Victims of Mennonite “Old Colonies” in Bolivia

In a trial that ended with eight convictions Aug. 25 in a Bolivian court, prosecutors said that in 2005 a veterinarian in the isolated community altered a substance that sedates cows for use on humans. He and a gang of eight, the suit claimed, spent the next four years terrorizing the community by spraying the concoction through bedroom windows at night, drugging entire families and raping any females inside.

It would be a shocking accusation for any community to handle, but it has threatened to divide one of the world’s few remaining Mennonite “Old Colonies”: 130 women and girls from ages 8 to 60 have come forward as victims, affecting about one third of the community’s families. And the crime, the way the community has responded to it, and the trial itself point to much deeper troubles for women in such reclusive sects.

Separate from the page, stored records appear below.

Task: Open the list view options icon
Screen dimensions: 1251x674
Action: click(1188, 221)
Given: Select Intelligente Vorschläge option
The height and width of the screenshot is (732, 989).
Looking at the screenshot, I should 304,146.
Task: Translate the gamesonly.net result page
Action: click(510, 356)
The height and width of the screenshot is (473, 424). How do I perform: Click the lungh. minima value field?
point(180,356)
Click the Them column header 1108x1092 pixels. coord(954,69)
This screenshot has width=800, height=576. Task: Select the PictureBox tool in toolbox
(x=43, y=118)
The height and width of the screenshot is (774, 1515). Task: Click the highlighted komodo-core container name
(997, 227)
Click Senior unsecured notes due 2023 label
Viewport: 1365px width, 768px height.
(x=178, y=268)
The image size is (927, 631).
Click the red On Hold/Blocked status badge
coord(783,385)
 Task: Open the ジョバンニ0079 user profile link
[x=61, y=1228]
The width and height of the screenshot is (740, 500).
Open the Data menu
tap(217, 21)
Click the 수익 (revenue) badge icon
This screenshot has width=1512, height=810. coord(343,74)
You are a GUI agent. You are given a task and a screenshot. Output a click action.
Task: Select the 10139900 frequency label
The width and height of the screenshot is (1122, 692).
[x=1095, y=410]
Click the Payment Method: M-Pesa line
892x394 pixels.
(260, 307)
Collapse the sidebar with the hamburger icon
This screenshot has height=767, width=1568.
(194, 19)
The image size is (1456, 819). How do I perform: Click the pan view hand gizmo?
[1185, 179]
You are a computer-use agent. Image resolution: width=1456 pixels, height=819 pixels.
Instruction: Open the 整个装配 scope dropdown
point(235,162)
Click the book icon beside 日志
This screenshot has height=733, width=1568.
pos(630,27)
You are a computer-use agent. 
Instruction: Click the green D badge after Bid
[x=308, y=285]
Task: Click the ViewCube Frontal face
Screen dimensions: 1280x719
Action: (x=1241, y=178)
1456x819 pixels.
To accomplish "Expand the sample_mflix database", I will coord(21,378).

An Old Colony woman’s place is in the home. Her schooling ends at age 12, and while many of the men eventually learn Spanish through their inevitable contact with the outside world, few women learn to speak anything but Low German.

Deeply entrenched patriarchy pervades this scandal. The victims told their husbands or fathers of foggy memories and pains, but the men didn’t believe them, and no investigations were ordered, allowing crimes to flourish for years. The scandal did not finally blow open until June 2009, when one woman caught two of the defendants entering her house.